§ WHAT YOU ARE ASKED TO DO
Tally up the lines in the following entries where the string "computer" appears, and answer with the number alone.

** DATA follows **

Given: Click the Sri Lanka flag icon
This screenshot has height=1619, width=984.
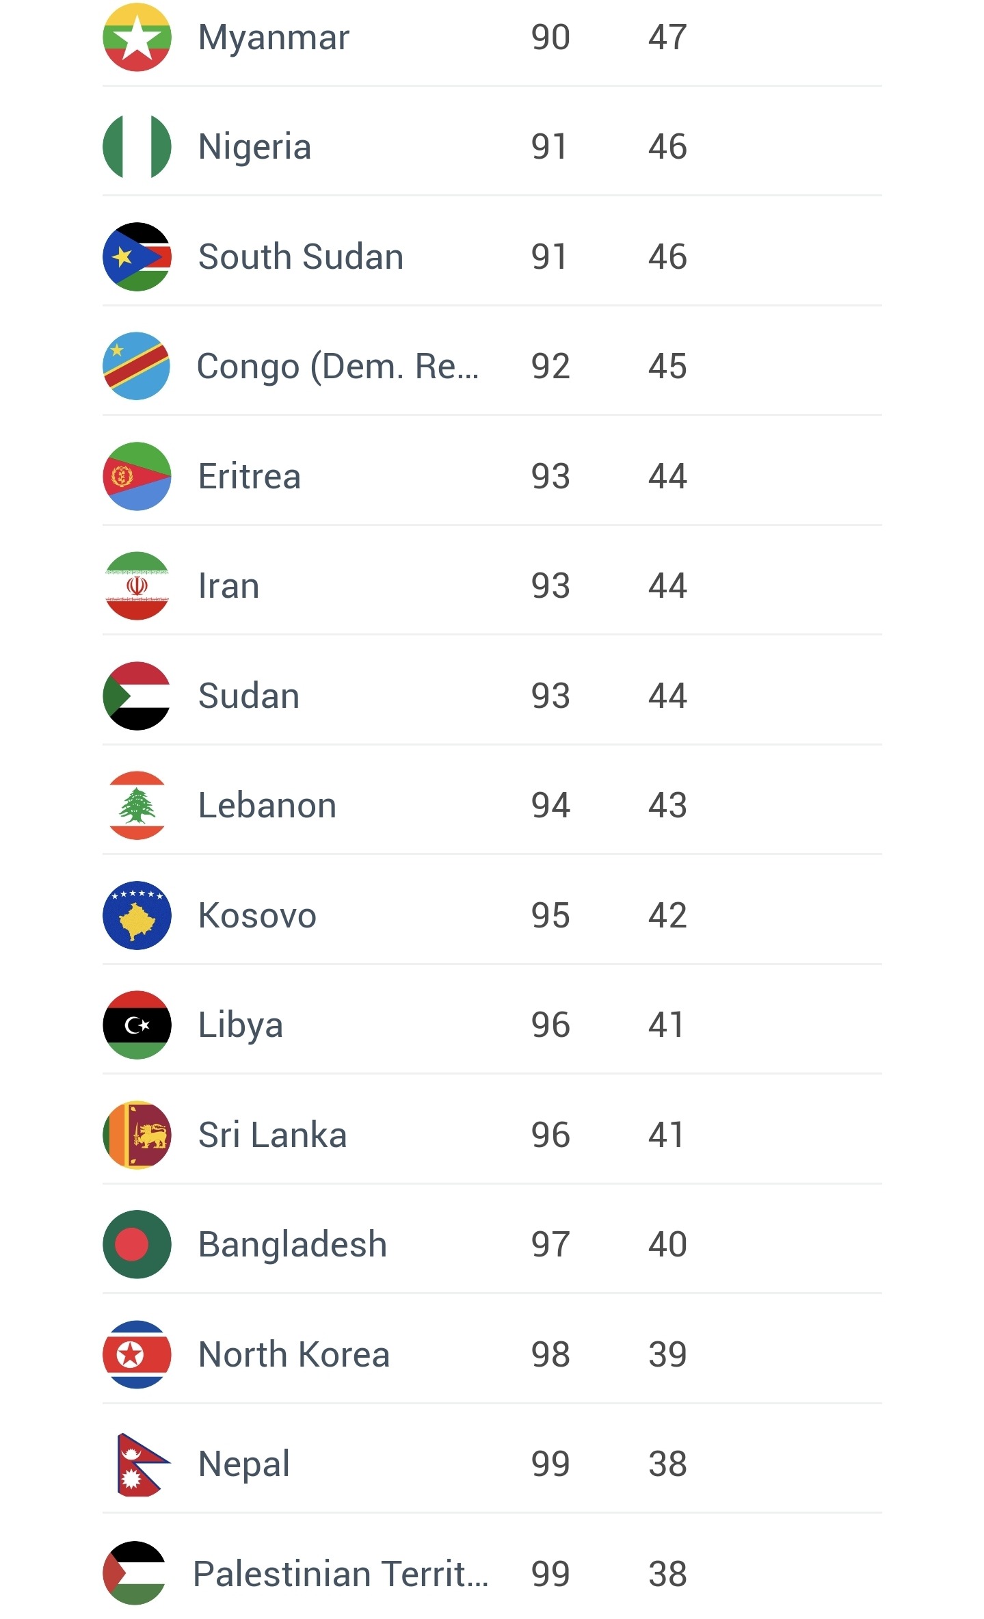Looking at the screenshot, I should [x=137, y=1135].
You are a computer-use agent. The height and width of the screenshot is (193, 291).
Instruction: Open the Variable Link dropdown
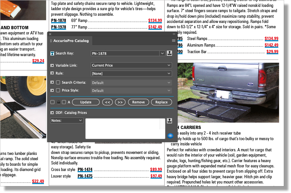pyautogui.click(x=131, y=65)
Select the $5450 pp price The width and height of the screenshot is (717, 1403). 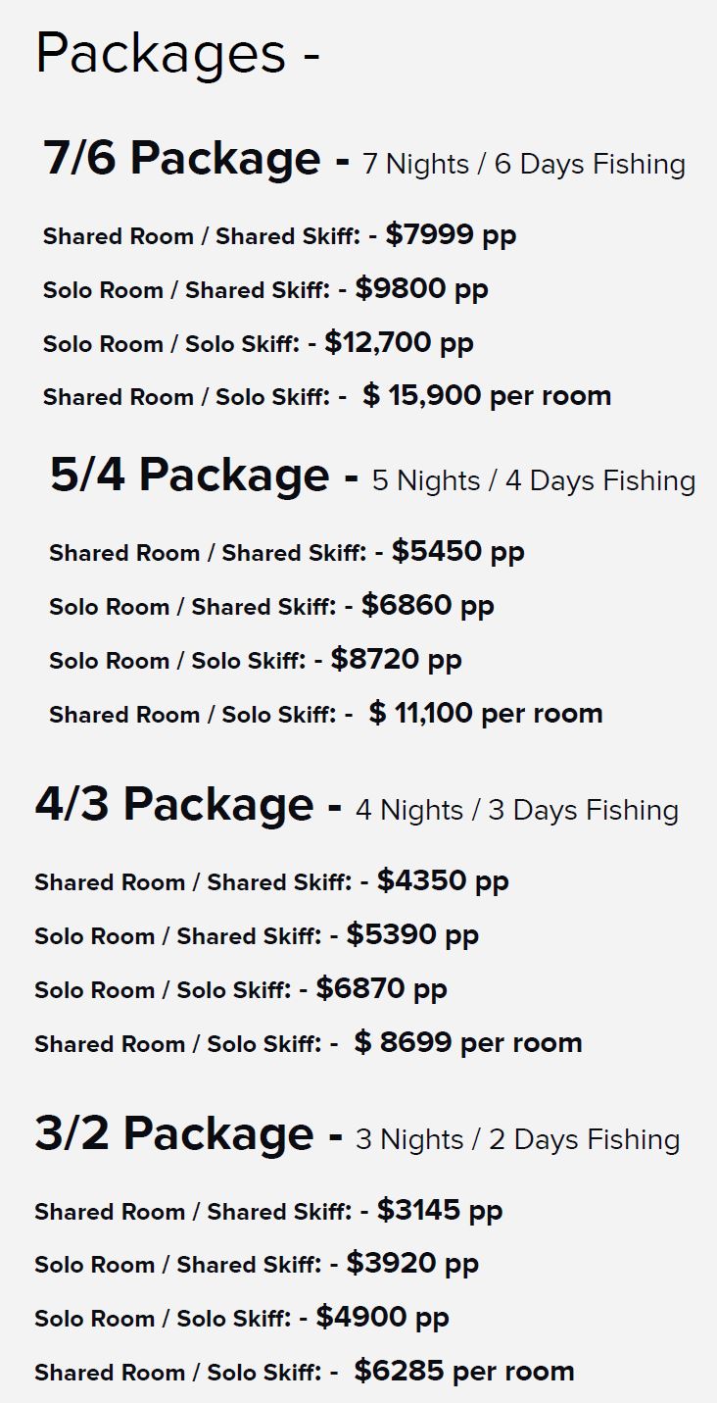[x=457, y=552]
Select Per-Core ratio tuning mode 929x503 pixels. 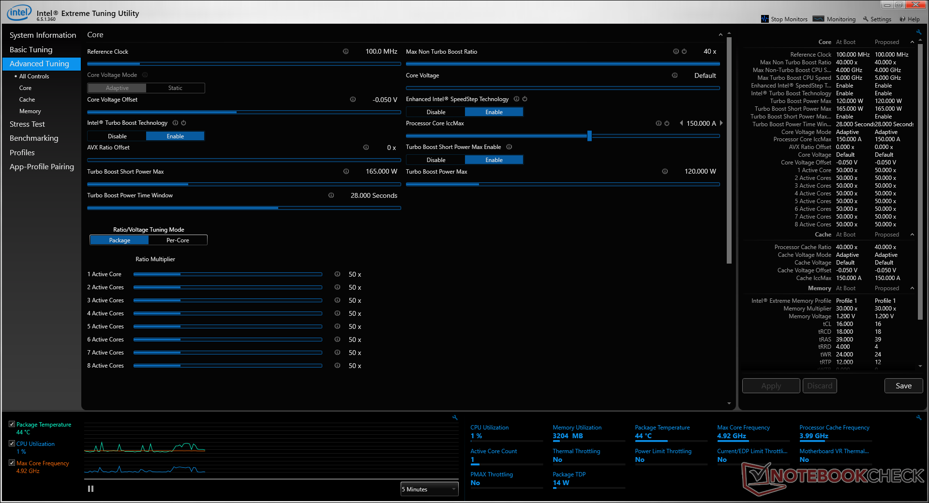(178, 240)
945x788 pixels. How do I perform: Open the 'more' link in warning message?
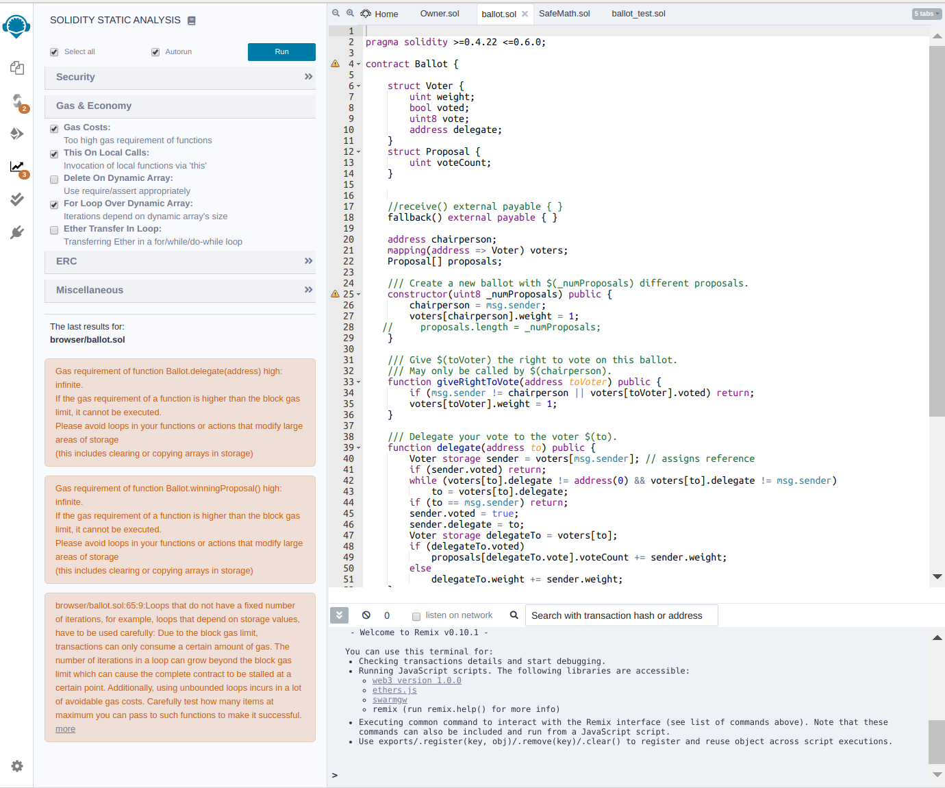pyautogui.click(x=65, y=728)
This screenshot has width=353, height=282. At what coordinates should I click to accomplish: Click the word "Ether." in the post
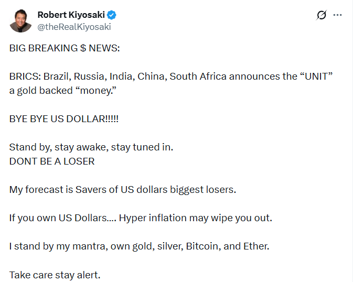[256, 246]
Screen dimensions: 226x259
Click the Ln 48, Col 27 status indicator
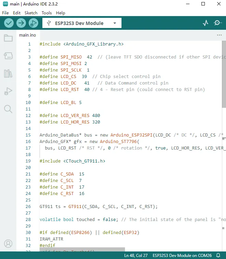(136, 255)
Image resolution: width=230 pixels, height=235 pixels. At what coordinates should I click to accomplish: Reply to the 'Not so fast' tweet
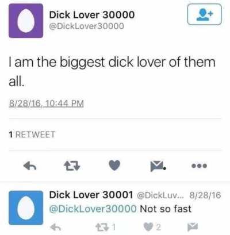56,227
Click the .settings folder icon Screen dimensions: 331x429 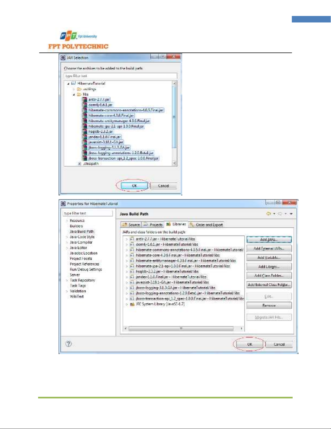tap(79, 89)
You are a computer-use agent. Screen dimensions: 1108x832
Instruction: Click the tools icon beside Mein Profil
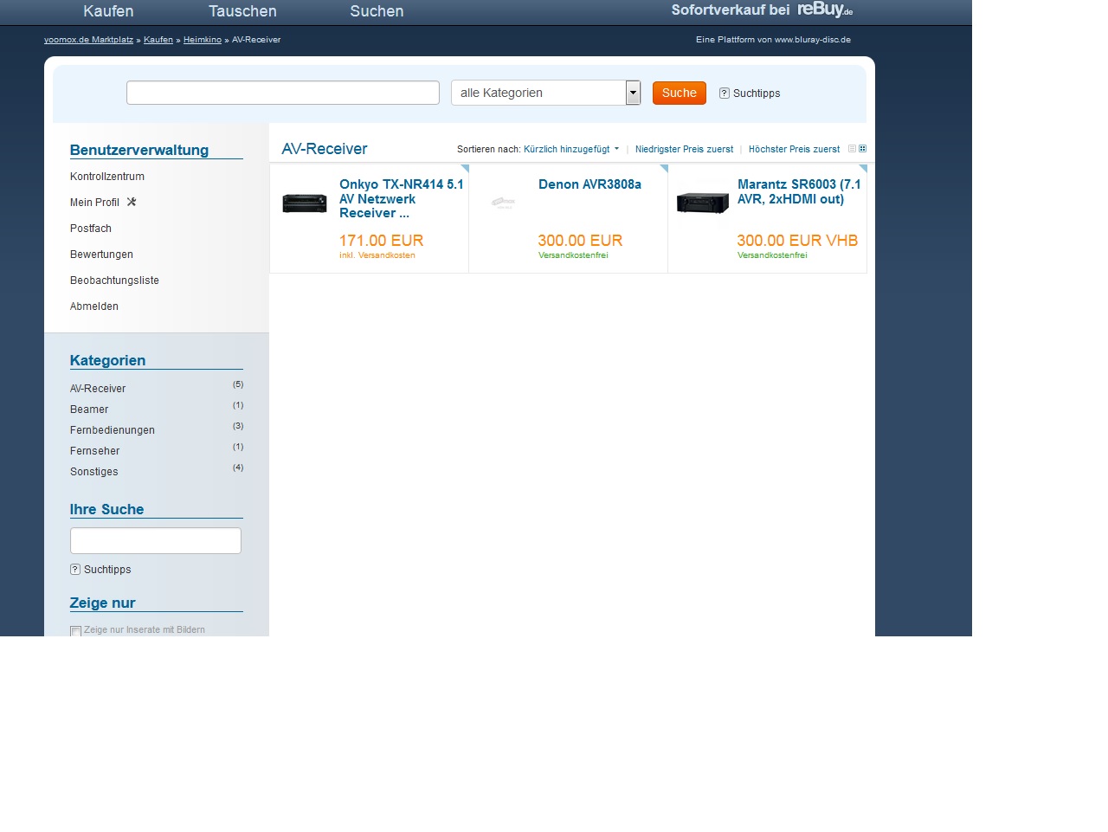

** End of DATA **

§ WRITTEN SOLUTION
2